Retaining Campbell for at least one more year makes sense. No better quarterbacks are expected to be available in free agency. If the Redskins draft their quarterback of the future, Campbell could hold the position while the rookie develops. Shanahan, after all, admitted that the Redskins won’t turn things around overnight. So even if he doesn’t believe Campbell is part of the long-term solution, keeping him could be viewed as a bridge to the future. Shanahan surely is aware of Campbell’s strengths and weaknesses at this point. When he watches the coaches’ film more analytically, he’ll see the same things all of us have. Campbell misses reads at times, improved his detrimental tendency to focus on the pass rush instead of downfield and has a strong arm. We’ll know in the coming months whether Shanahan believes he should move forward with that.
**Shanahan said the right things yesterday about his philosophy regarding the offensive line. "You know you’ve got to have players up front," he said. "I don’t care if it’s offensive line, defensive line. You win with those big guys up front. You have to have that, so that will always be an emphasis for me because you can’t find teams that are successful without that."

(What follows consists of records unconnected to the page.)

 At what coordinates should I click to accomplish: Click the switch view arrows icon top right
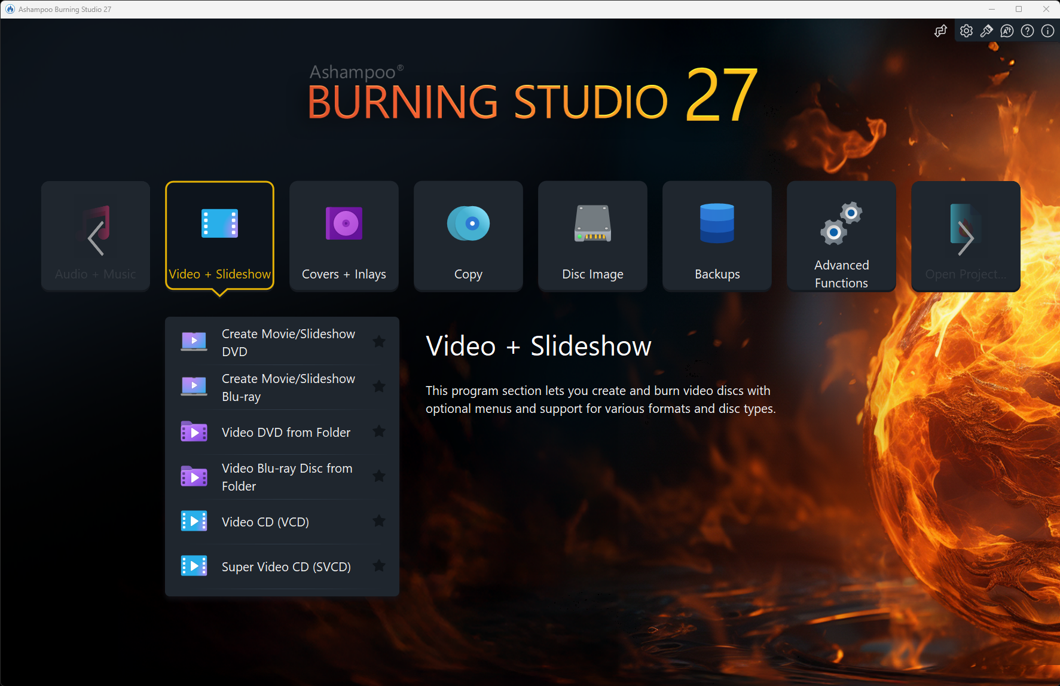pos(940,30)
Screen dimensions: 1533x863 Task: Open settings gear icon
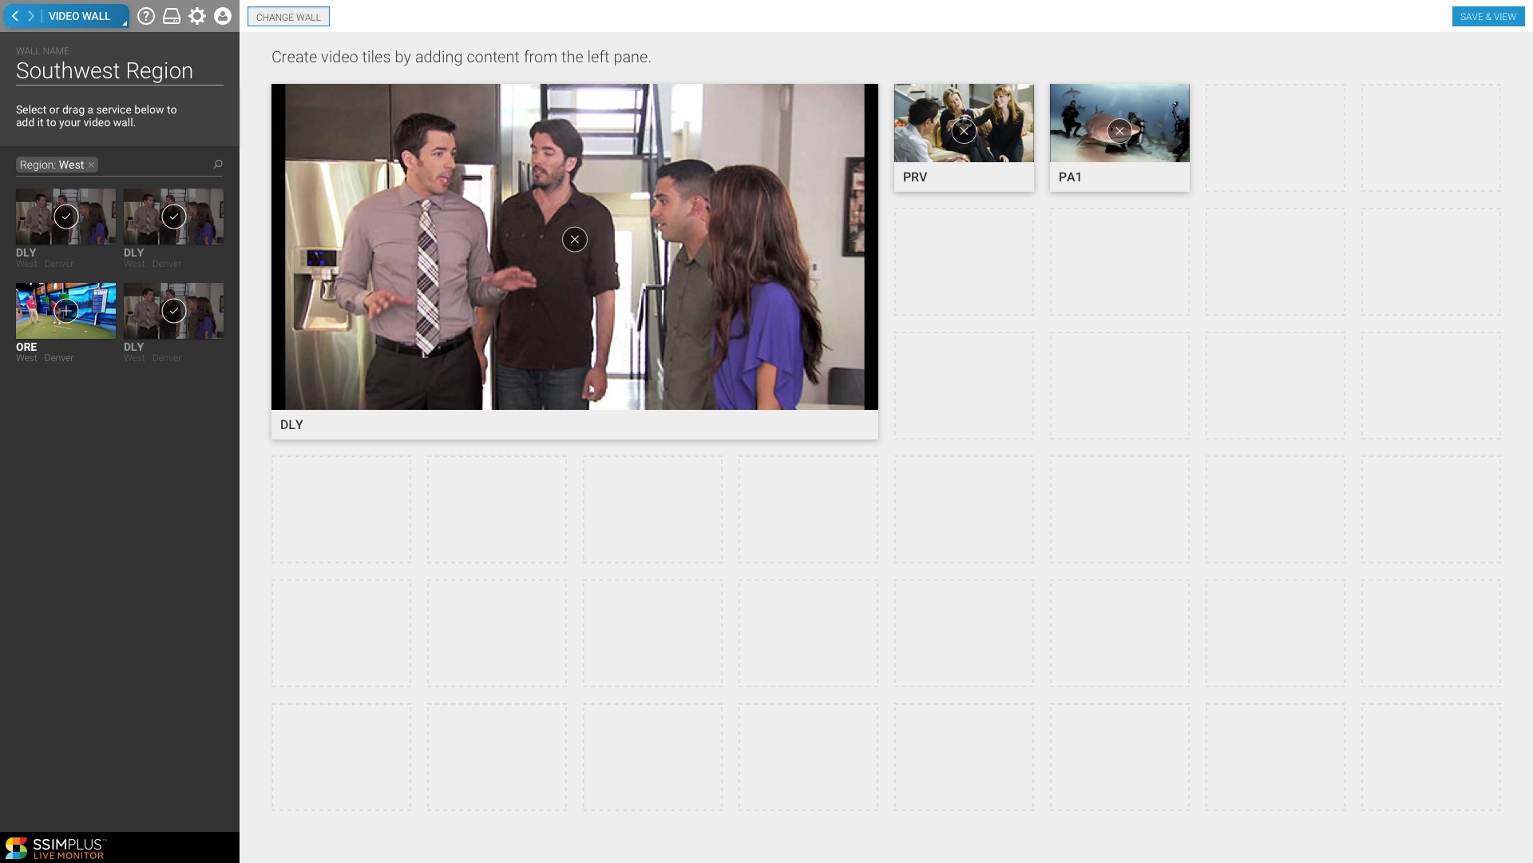click(x=197, y=16)
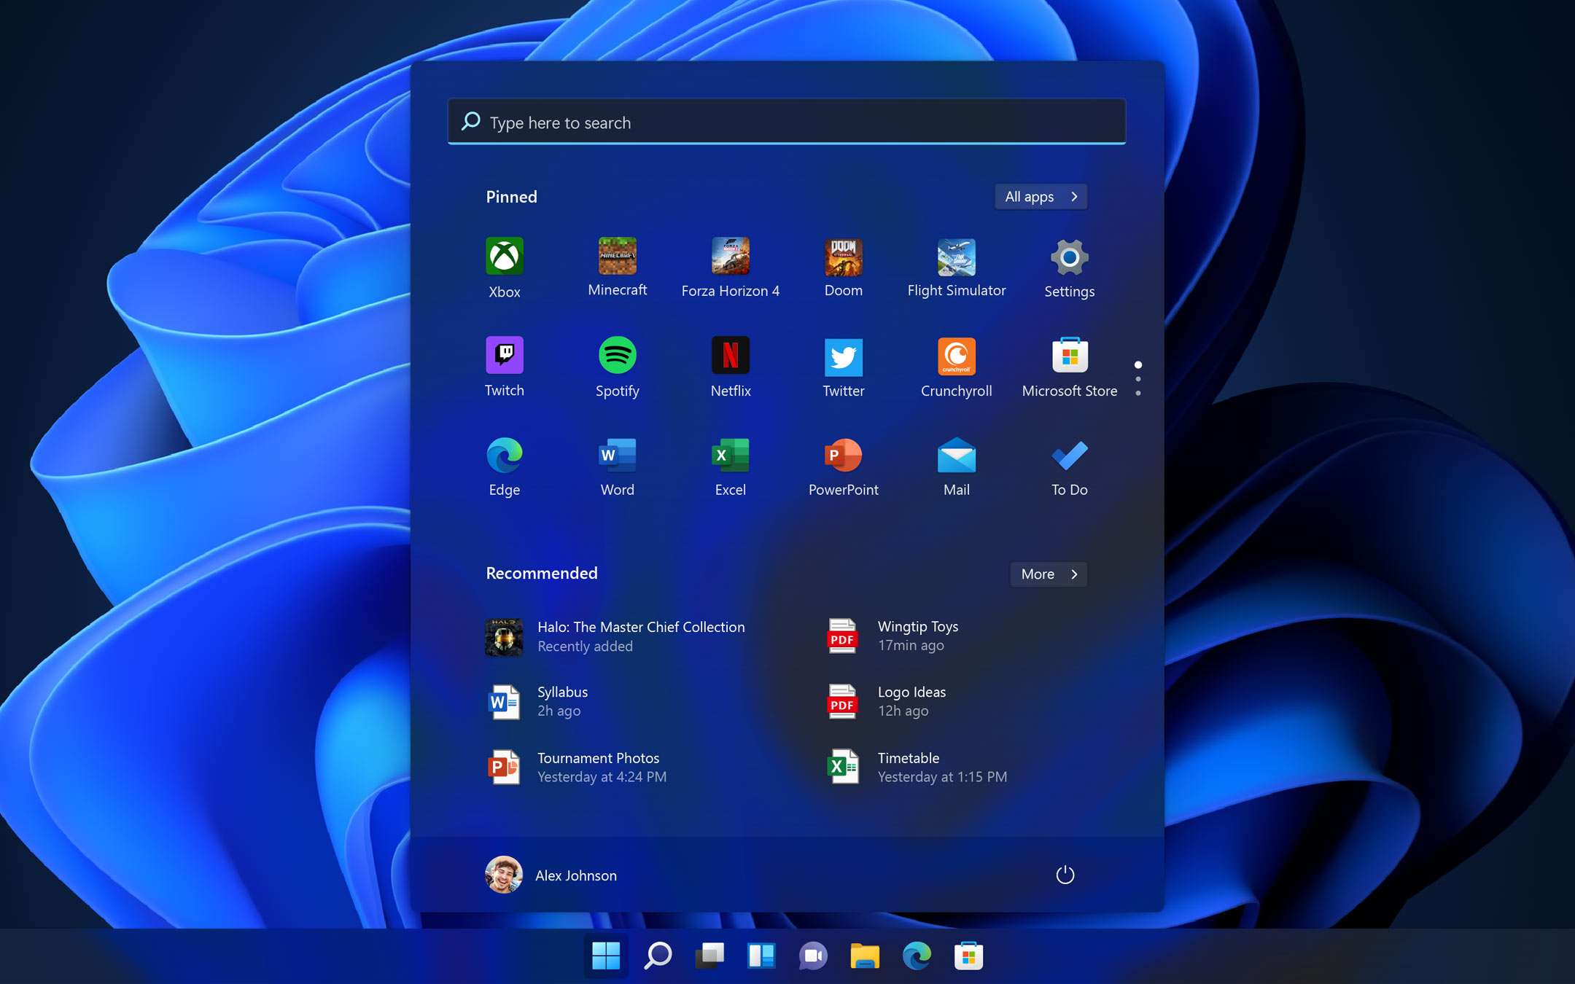Go to third pinned page dot
The image size is (1575, 984).
(1138, 394)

The Redskins clearly need to make changes on their offensive line. We all know that. But this is the first time we’ve heard anyone with decision-making power acknowledge the importance of fortifying that area. Bruce Allen wouldn’t talk about it when he was introduced. Vinny Cerrato never articulated how the offensive line fit into a philosophy for building a team. (Not sure if he even had such a philosophy.) Perhaps Shanahan was just paying the question lip service because he knows how coaches/executives are supposed to answer that question. But that’s at least a step ahead of how that question has been answered/avoided in the past.